I wanted some kind of more direct, simplified experience. Something more practical that works. Something more direct, that didn't have a layer of interpretation or second-hand thinking alongside it. I didn't want more affirmations or course statements flying around in my mind. I didn't want just another commentary or people just parroting the course's words as if knowing what it means. I and I didn't want to keep doing forgiveness on the basis of some bunch of statements, trying to use words to fend off ego attacks.

I had to step away from all this for a bit to just settle down and get a sense of something more basic and simple and fundamental. And this is when I started opening up to wanting the Holy Spirit to inform me of a better way. I wanted to see things how he sees things and to join with him more, to just very simply take some small little step that would be enough to fix my mind without all the psychobabble. Some kind of simple something I could just "do" that would produce a happier experience without all the course crap alongside it.

I saw that having conversations about the course just wasn't really working. Everyone's just talking about it. We use its statements as if they are magic wands. But I wasn't seeing a satisfying effect from this. Just figuring out what it means and repeating its words didn't do much. I didn't want to be just another parrot regurgitating the same stuff while staying entirely confined in this same "way" of trying to apply it. I wanted something much closer to my being, that I didn't have to think about. Something much more basic and intimate that I could "live" without mental gymnastics.

This is when I started to discover that I was in general laying an entire interpretation of everything on top of it. This interpretation was based on my thinking that I knew what things were. An attempt to understand it. I saw that I was giving everything meaning through this interpretation. I was deciding that things sucked or were negative and was then reacting to my own decision as to what I thought it was. My interpretation of everything was being mistaken for the thing itself.

So then I considered the fact that every single time that I was less than happy in any way, it was a part of this "way" that I was interpreting. I was filtering or translating or changing, twisting, whatever was "out there", into some kind of decided-upon "version" that I was then experiencing as my "perception of it". Because if you remember, "perception is a result not a cause" and "projection makes perception".

It's really what I project that produces perceptual issues. If I perceived a result or conclusion of "unhappy", I must have projected and wanted that. If I was interpreting that something happening "meant" that I should be afraid, I must've decided that it meant this. I gave it this meaning.

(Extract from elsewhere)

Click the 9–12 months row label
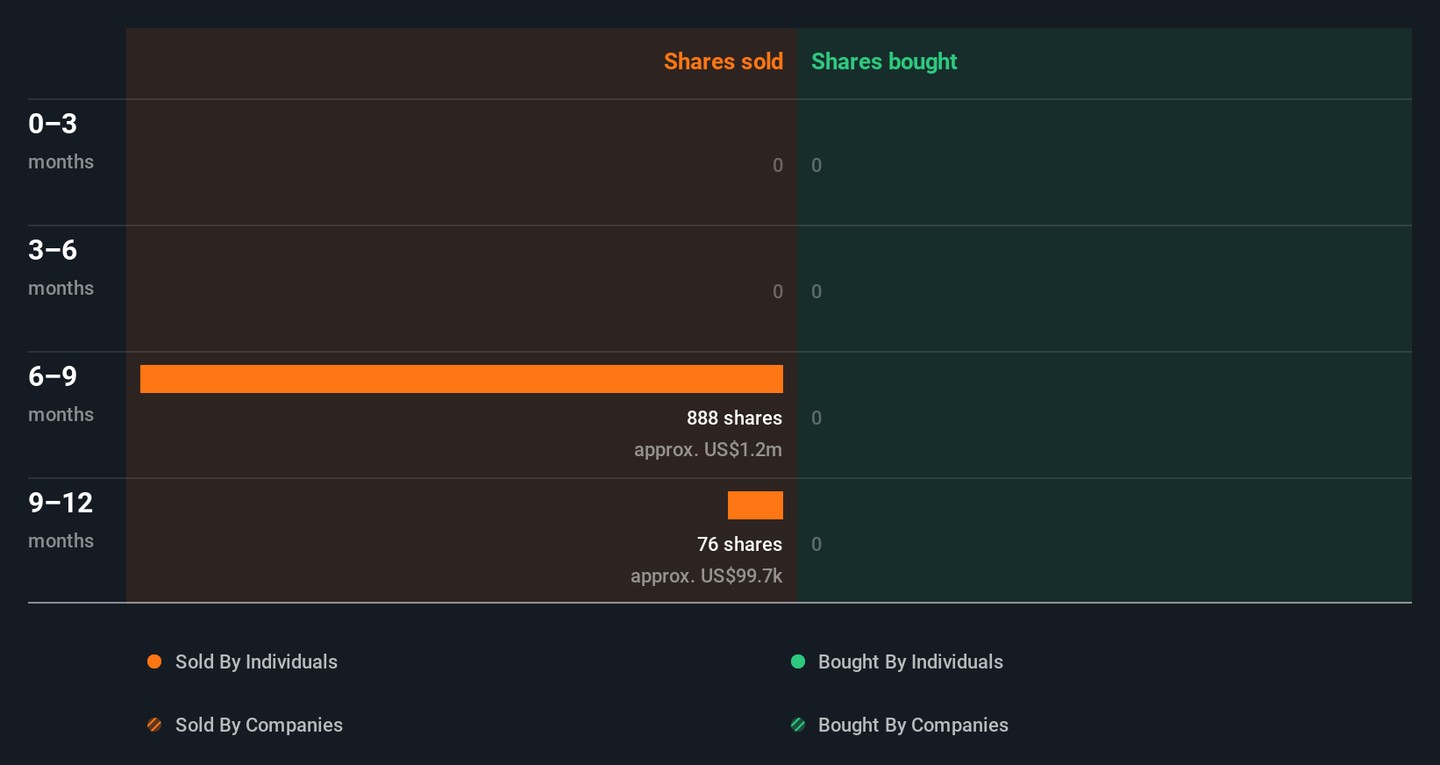Viewport: 1440px width, 765px height. (61, 520)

And this meaning changed my perception and produces "experiences" or effects which were generally unpleasant.

In the truest sense, I was doing this to myself, as in the secret of salvation, because it was this whole "layer" of interpretation, coming in between me and the world so to speak, that was responsible for causing my "experience" of the world to be faulty. I was willing to consider that any time I was not happy I MUST have mis-interpreted and had come up with some kind of MISTAKEN opiniion about what it MEANS.

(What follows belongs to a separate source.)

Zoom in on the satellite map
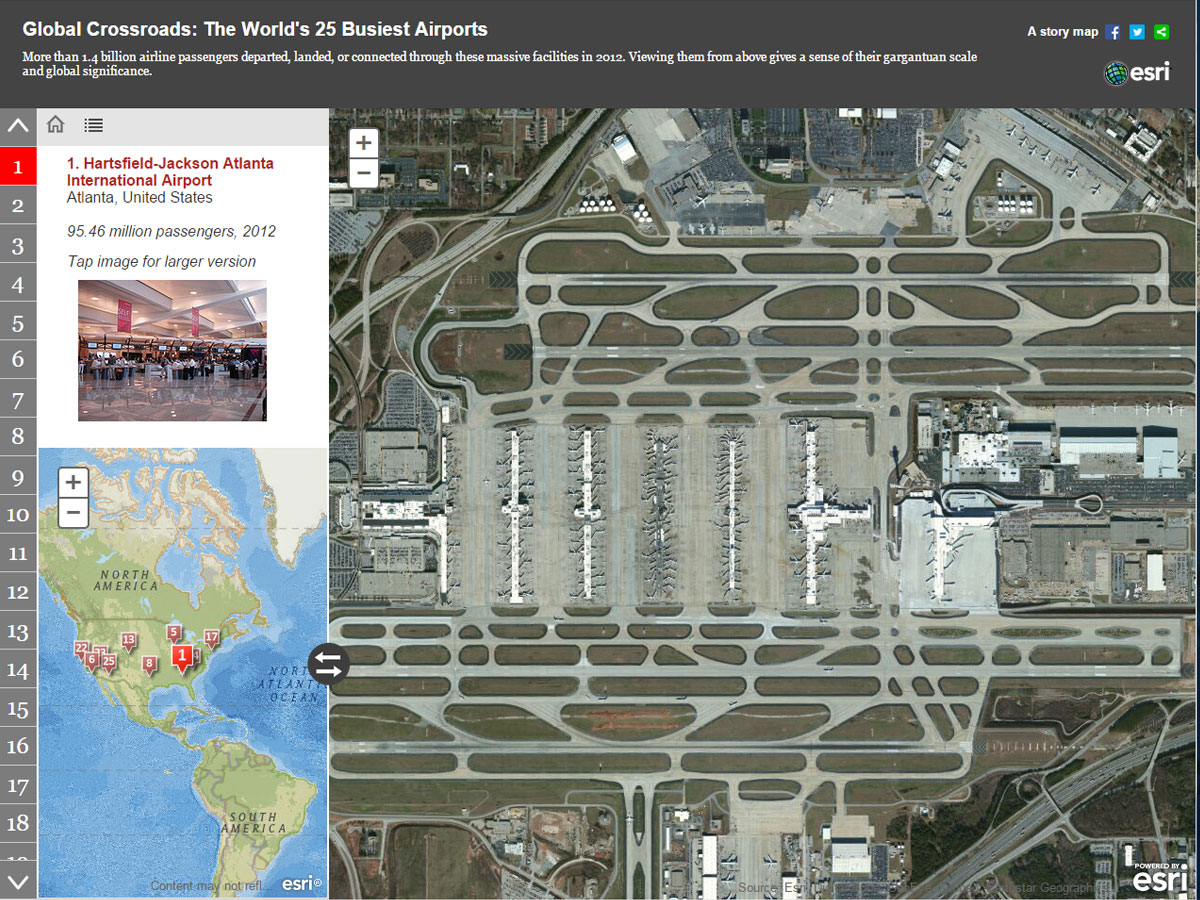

I had to be willing to recognize that it was my chosen interpretation that was entirely responsible for the "effects" of that interpretation upon myself, the seeming ego reactions or fears or upset emotions or any kind of annoyance or disturbance. All of my suffering was really rooted in that layer of interpreting, NOT in what lied "beyond it" as the world. And that meant that I was making a lot of mistaken interpretations, resulting in a lot of unhappiness.

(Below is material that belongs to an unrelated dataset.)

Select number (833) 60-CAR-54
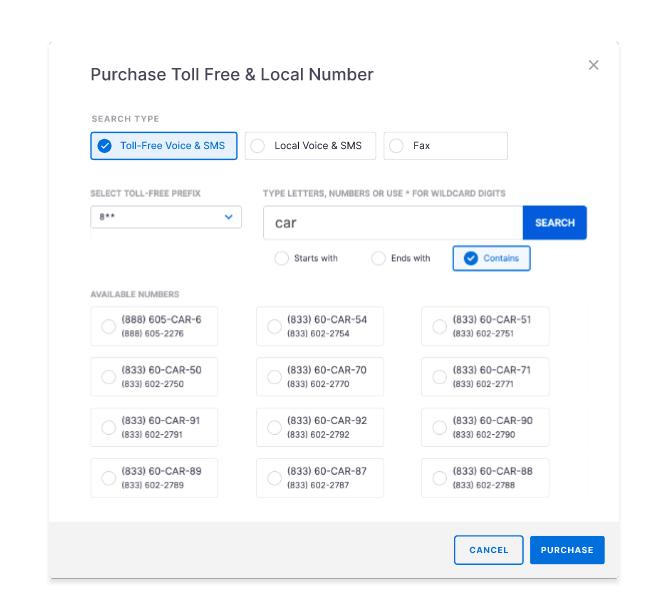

Light a light-switch, I then found that simply by recognizing I had made an interpretation, and just being willing to admit that it was the entire reason why I was not happy, my mind would become open to just "letting that interpretation go." I didn't seem to have to do anything else for this to happen. As they say, "illusions recognized must disappear." My interpretation IS the illusion. It was a way of turning "reality" into something it's not. Just recognizing it as an illusory, self-made, made-up, filtered "view", was enough to make it disappear.

As soon as it would just disappear, immediately my mind would light up with light and happiness. It would seem as though a higher me, rooted in the "back" of my mind, would suddenly shine outward. It was as if secretly behind all my ego upset sense of self, there was this higher me that was just always happy and filled with light and wasn't taking anything seriously. It seemed to already be there. I didn't invent it myself. Perhaps this was the real me.

This has started a revolution in my mind and in my outlook and in my way of experiencing the world. It isn't a forgiveness based on some kind of long-winded, elaborate story that I have to tell myself, trying to deprogram myself, trying to counteract perceived problems with a long litany of affirmative statements, or trying to remember course principles, or trying to grasp at straws to make it go away.

It was very very simple. It was much more a sort of change in how I EXPERIENCE what's going on. And that was far more immediate. More like just a kind of attitude change. Not something "thought about", or arrived at through understanding, or made out of complicated metaphysics, or logically deduced. It was a kind of forgiveness that was just a much more intimate matter of psychological engagement.

Either I was interpreting or I wasn't. Either I had chosen to invent some kind of "meaning" for something, or I had let it go. Either I was filtering and believing I knew what something was, or I was just willing to stop doing it. It wasn't a matter of replacing it with something or justifying it or explaining it or writing a book about it. It was kind of like just stepping back. Getting out of my analysis. Stopping my self-made attempt to determine what something is.

The bizarre thing is just how effortless it is and how immediately a whole world of low-level ego experience, suffering, upset and darkness, is immediately overruled by a much much higher bright light of happiness and lightness.

It almost seems wrong, in that the light-heartedness of it doesn't even seem to care to "address"the many doubts and fears and concerns that the ego had. It just sort of leaps above it and pays no attention to it. Like, who would have thought THAT would be a solution? Not to change the ego but to just get OUT of it? To just leave the desert without even dealing with all the many loose ends and questioning fears.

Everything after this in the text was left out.